Top of Data

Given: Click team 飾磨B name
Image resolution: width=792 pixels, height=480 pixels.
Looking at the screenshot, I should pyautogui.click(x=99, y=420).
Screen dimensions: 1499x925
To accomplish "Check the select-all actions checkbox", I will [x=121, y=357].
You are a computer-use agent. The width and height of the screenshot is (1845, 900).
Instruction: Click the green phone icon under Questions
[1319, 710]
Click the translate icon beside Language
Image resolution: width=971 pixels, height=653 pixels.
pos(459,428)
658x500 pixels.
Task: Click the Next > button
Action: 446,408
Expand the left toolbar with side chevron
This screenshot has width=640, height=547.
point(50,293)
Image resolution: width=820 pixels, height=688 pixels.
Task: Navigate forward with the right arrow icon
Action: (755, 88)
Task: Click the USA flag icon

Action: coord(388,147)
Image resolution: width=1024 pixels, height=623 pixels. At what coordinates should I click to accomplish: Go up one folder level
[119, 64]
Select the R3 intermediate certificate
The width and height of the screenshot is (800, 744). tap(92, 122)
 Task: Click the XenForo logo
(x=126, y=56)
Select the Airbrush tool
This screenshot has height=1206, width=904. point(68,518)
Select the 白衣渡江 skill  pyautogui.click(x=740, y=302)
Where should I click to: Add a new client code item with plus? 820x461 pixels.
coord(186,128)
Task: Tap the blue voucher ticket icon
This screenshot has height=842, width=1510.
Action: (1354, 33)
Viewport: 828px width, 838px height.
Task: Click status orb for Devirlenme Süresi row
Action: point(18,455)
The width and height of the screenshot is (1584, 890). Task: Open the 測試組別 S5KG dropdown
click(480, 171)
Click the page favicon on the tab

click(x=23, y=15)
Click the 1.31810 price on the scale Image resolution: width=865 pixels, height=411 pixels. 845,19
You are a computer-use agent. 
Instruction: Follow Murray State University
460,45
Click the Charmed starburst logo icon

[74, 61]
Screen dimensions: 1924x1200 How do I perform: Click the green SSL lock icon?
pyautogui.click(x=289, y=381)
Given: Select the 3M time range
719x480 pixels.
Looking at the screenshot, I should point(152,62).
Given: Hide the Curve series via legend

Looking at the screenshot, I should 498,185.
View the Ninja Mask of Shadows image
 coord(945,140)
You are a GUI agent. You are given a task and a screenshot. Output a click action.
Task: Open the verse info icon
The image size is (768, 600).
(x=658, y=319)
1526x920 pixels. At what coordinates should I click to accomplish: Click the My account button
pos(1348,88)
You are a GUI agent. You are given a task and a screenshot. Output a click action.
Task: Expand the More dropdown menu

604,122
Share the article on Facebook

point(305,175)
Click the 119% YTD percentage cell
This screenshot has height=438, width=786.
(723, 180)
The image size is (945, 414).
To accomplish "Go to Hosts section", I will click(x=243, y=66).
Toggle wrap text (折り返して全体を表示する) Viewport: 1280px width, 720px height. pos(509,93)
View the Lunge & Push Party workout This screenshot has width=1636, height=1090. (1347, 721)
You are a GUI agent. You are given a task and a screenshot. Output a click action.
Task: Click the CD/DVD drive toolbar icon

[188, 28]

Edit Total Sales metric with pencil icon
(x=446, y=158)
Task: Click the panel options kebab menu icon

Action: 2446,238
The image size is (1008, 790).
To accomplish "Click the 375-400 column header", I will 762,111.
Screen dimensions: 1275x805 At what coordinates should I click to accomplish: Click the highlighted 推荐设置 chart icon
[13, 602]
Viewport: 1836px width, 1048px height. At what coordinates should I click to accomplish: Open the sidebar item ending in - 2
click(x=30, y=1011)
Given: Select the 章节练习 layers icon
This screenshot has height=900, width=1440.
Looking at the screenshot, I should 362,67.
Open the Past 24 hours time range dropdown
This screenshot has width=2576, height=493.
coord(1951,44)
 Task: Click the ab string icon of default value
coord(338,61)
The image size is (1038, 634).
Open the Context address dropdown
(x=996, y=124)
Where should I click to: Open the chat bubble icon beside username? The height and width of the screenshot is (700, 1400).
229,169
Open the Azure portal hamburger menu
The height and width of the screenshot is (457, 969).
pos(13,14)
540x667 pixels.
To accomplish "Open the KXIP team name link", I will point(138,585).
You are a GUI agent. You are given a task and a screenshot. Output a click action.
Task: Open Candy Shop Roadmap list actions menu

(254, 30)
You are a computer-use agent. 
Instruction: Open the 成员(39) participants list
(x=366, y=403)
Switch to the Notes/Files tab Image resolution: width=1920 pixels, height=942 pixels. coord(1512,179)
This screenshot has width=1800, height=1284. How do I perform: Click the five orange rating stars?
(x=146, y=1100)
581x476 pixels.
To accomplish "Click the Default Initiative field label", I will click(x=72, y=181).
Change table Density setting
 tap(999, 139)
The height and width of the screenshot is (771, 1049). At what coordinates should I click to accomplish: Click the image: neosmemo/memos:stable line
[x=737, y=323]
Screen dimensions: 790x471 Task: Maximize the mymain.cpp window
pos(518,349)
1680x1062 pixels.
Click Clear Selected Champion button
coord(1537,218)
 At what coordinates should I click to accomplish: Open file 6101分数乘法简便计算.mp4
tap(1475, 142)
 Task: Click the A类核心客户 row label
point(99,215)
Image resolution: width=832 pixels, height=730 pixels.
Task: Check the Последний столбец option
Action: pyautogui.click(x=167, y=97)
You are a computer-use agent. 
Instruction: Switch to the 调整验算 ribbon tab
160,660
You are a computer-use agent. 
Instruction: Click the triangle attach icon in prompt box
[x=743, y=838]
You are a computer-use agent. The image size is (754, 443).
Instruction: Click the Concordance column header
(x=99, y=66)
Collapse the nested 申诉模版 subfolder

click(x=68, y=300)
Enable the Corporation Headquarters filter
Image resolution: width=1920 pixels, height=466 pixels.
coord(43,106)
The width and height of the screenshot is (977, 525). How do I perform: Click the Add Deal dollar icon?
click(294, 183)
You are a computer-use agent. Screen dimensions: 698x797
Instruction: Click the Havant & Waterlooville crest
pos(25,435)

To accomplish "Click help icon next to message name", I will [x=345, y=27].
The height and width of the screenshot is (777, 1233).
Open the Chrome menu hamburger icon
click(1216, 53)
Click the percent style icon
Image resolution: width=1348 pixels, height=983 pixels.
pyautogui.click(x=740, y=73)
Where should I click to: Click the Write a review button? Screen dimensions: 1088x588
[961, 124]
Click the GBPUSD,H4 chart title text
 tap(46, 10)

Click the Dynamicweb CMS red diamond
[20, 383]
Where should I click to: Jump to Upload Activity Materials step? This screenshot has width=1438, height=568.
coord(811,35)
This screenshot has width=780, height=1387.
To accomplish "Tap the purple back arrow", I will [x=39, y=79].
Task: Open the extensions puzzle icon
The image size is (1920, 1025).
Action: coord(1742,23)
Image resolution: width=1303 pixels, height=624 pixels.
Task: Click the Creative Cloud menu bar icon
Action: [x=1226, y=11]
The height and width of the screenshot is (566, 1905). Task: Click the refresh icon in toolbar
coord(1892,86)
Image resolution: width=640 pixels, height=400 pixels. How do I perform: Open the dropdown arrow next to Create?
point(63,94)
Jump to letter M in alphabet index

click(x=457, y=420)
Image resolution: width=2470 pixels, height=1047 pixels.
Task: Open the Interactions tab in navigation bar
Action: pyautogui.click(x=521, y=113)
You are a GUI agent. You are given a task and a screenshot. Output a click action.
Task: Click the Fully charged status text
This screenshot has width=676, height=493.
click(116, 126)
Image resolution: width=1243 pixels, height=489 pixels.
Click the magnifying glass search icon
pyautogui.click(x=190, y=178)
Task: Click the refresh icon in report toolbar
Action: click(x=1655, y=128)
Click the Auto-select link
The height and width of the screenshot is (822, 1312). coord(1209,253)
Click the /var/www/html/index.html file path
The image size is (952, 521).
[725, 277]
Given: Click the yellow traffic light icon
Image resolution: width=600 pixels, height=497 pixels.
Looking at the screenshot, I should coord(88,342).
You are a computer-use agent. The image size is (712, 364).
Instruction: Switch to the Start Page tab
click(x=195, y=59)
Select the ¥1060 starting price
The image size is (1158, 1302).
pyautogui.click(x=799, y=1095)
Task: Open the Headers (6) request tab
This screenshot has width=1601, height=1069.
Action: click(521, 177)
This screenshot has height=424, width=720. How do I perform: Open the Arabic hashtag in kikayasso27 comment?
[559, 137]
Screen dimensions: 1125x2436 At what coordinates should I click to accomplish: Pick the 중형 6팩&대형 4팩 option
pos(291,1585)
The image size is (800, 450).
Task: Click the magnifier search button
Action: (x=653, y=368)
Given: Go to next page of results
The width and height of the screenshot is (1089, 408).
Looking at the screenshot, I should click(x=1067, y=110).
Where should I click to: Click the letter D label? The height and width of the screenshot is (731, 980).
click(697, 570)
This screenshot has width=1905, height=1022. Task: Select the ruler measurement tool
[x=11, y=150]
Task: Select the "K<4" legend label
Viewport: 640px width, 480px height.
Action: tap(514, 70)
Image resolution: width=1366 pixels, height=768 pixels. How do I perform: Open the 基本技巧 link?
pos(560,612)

Bottom of Data

Return verbatim each line from the one that mentions "Given: Click the yellow traffic light icon" to the end of the entries, inclusive.

Given: Click the yellow traffic light icon
Image resolution: width=600 pixels, height=497 pixels.
Looking at the screenshot, I should coord(88,342).
You are a computer-use agent. The image size is (712, 364).
Instruction: Switch to the Start Page tab
click(x=195, y=59)
Select the ¥1060 starting price
The image size is (1158, 1302).
pyautogui.click(x=799, y=1095)
Task: Open the Headers (6) request tab
This screenshot has width=1601, height=1069.
Action: click(521, 177)
This screenshot has height=424, width=720. How do I perform: Open the Arabic hashtag in kikayasso27 comment?
[559, 137]
Screen dimensions: 1125x2436 At what coordinates should I click to accomplish: Pick the 중형 6팩&대형 4팩 option
pos(291,1585)
The image size is (800, 450).
Task: Click the magnifier search button
Action: (x=653, y=368)
Given: Go to next page of results
The width and height of the screenshot is (1089, 408).
Looking at the screenshot, I should click(x=1067, y=110).
Where should I click to: Click the letter D label? The height and width of the screenshot is (731, 980).
click(697, 570)
This screenshot has width=1905, height=1022. Task: Select the ruler measurement tool
[x=11, y=150]
Task: Select the "K<4" legend label
Viewport: 640px width, 480px height.
Action: tap(514, 70)
Image resolution: width=1366 pixels, height=768 pixels. How do I perform: Open the 基本技巧 link?
pos(560,612)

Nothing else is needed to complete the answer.